» TEXT BLOCK
>> Start
Re: No buffer space available

2002-01-28 Thread Terry Lambert

Shizuka Kudo wrote:
> Thanks for your response. I wonder if I misunderstand
> your advice. When looking at the if_rl.c (dated Dec
> 14), there's already a timer attached to
> ifp->if_watchdog. Is this the timer you referred to?
> If so, it looks like this timer never called by the
> driver in my case as I never saw "watchdog timeout"
> error.
> 
> Any advice?

It's not clear to me that the watchdog timer has been
initialized at the time of the problem.

The rl_txeof() function zeros it.

Are you sure you are not getting *one* watchdog reset?
>> End
» WRITTEN TASK
Answer these questions from the thread about the buffer space error:
1. What date is given for the if_rl.c file Shizuka Kudo looked at?
2. Which function zeros the watchdog timer?
3. What error did Shizuka Kudo never see?

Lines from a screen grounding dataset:
>> Start
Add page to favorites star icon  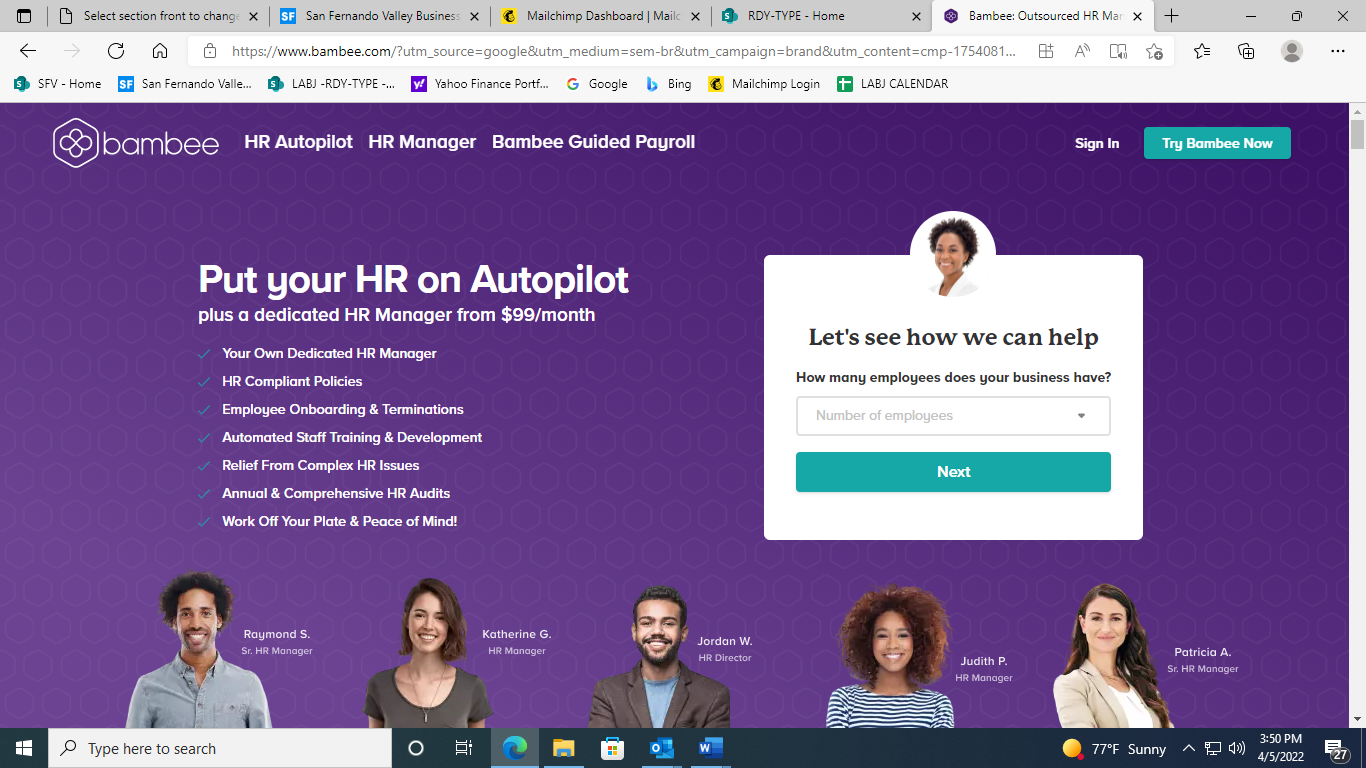coord(1155,51)
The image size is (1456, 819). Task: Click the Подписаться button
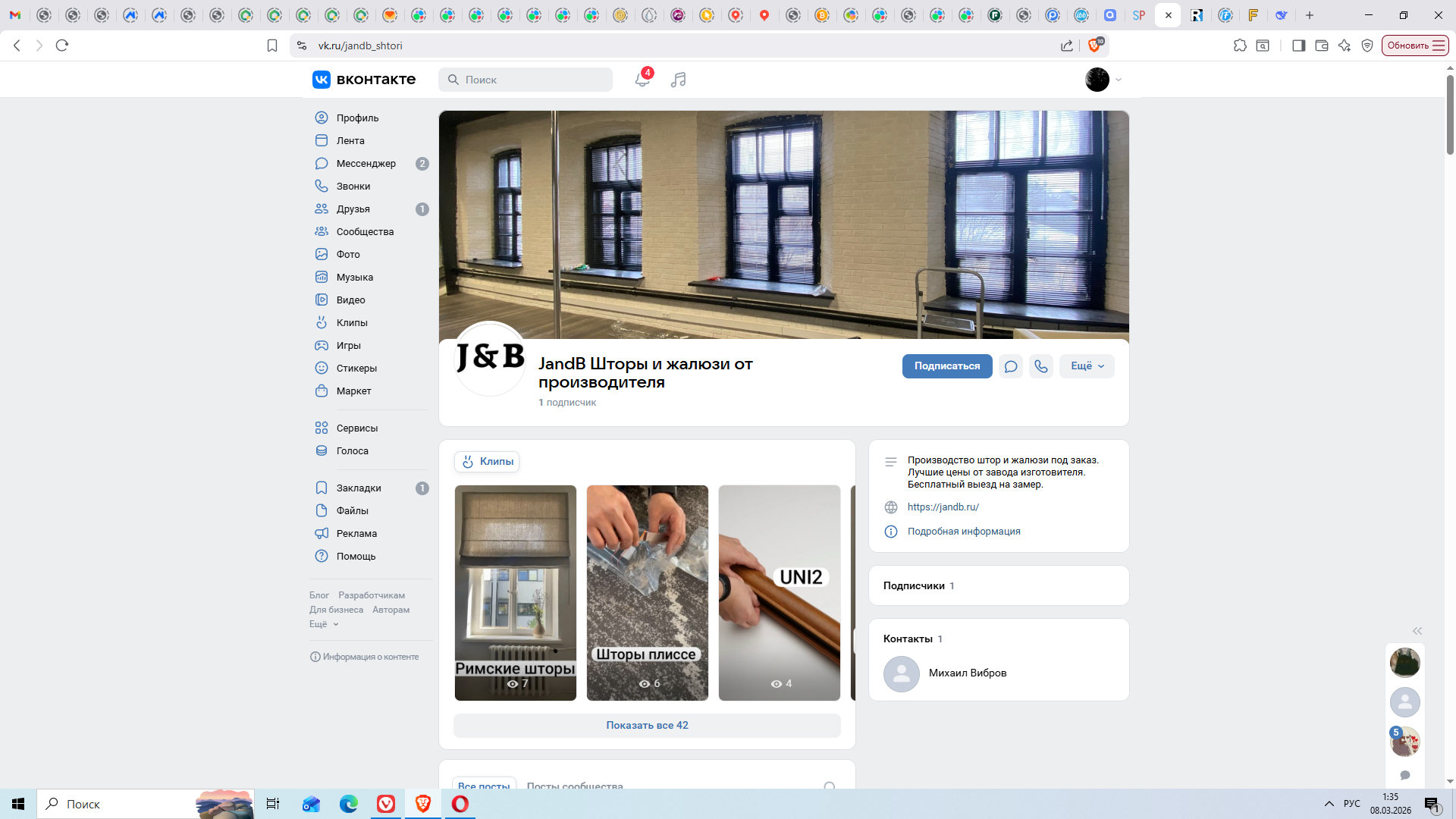click(x=946, y=366)
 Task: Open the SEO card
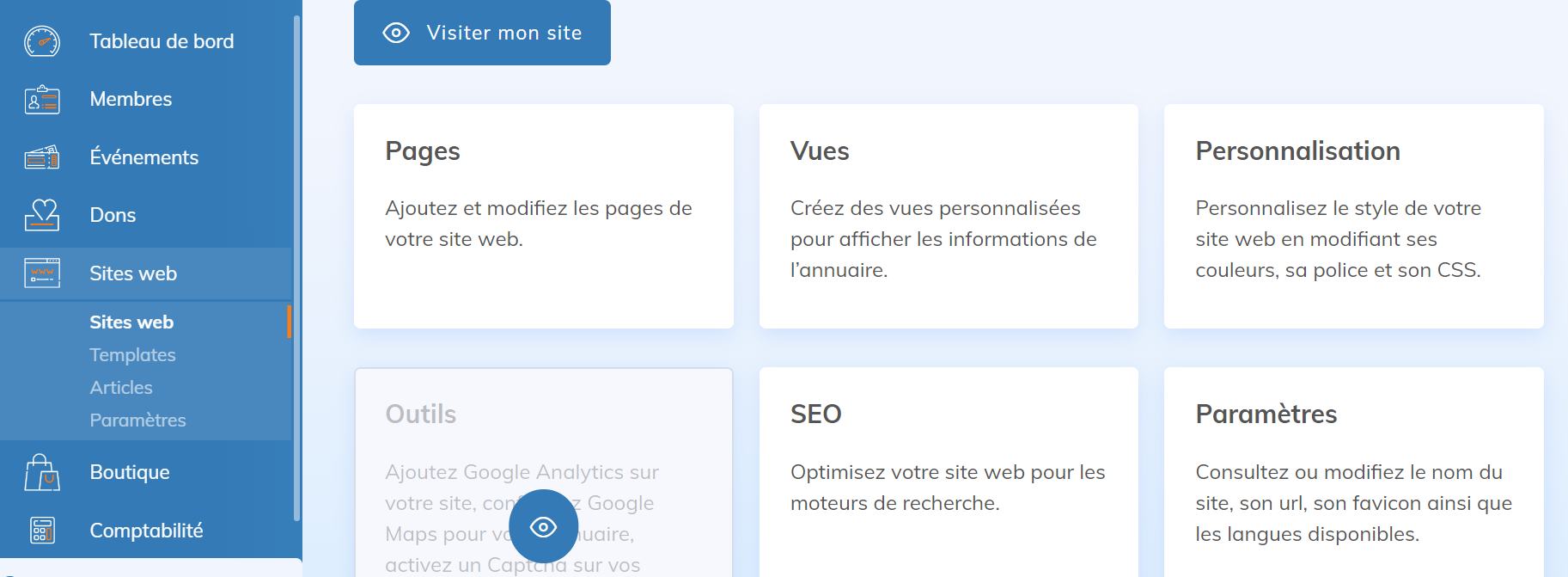tap(949, 471)
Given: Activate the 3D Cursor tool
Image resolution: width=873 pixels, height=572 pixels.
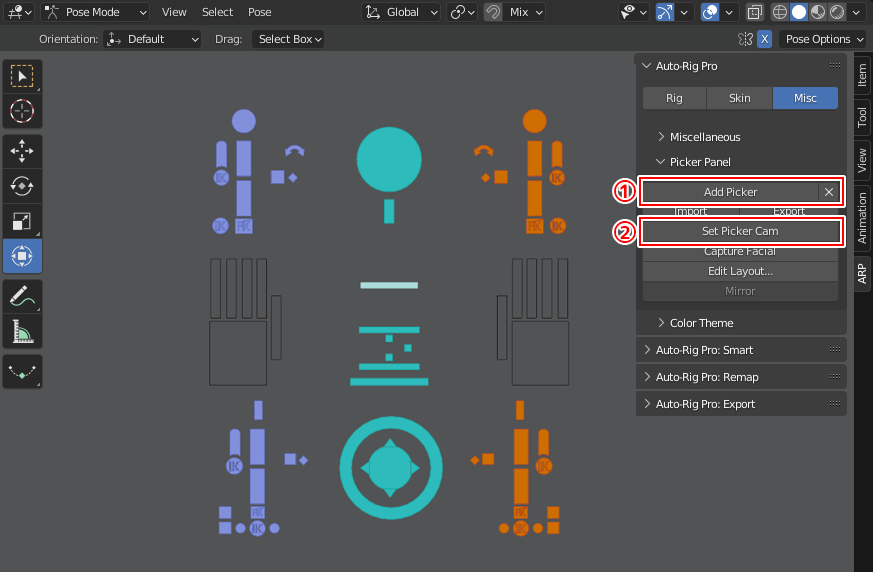Looking at the screenshot, I should pos(22,111).
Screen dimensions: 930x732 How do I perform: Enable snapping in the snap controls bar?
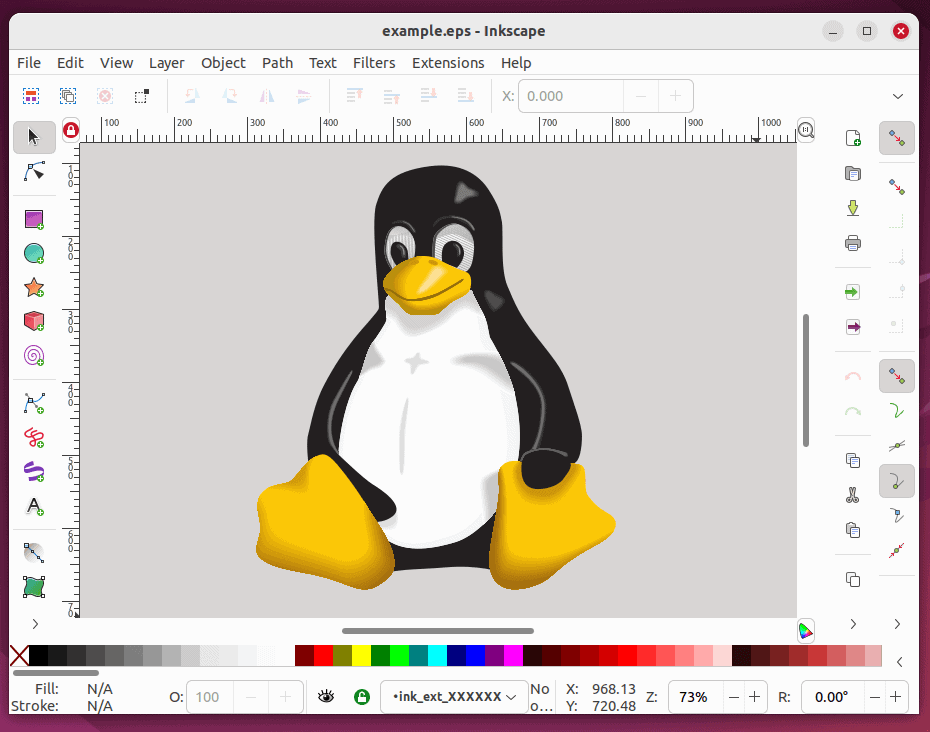point(897,138)
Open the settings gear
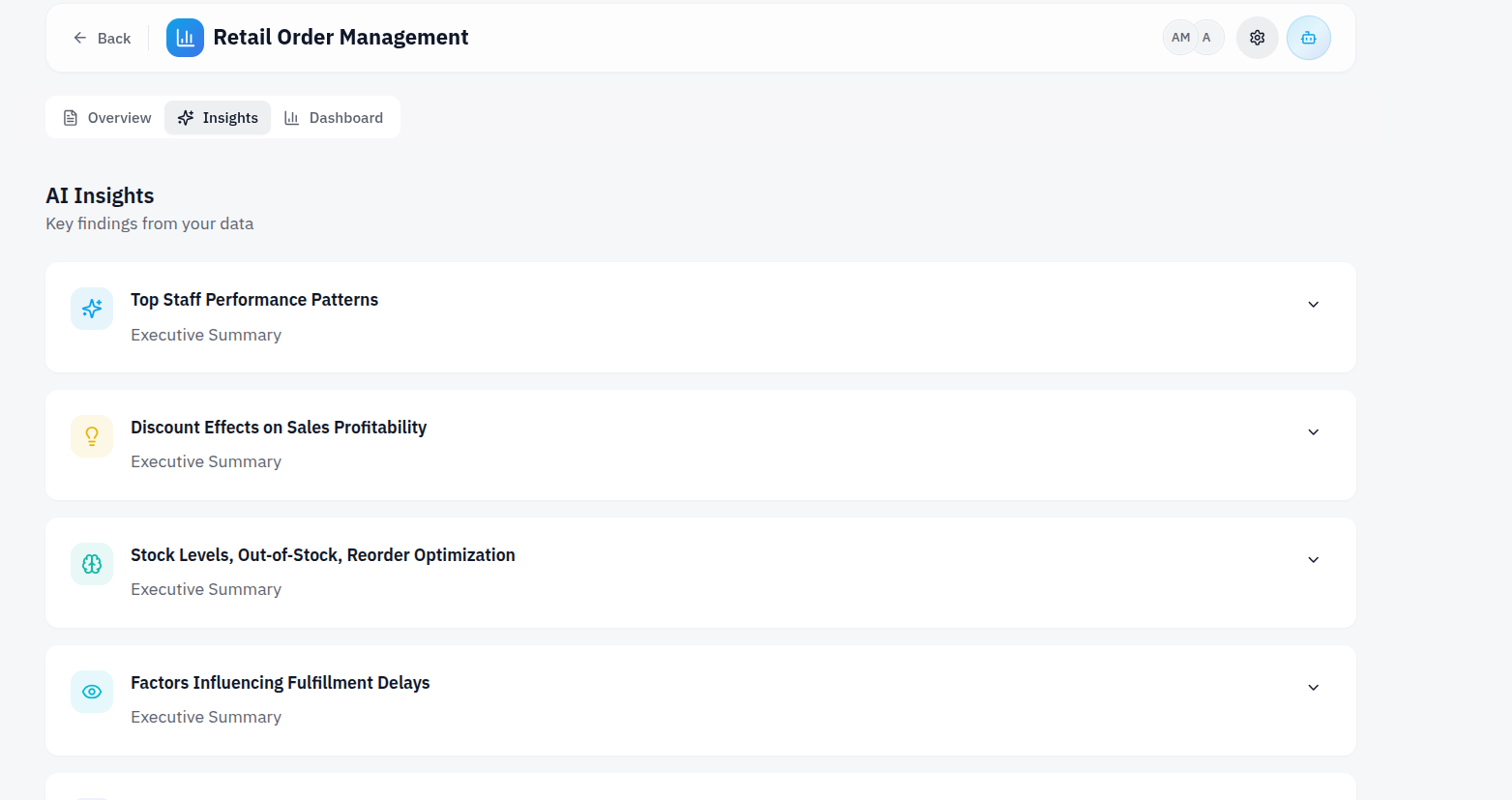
>> End
» RESULT FOR THIS EXERCISE
1. Dec 14
2. rl_txeof()
3. "watchdog timeout"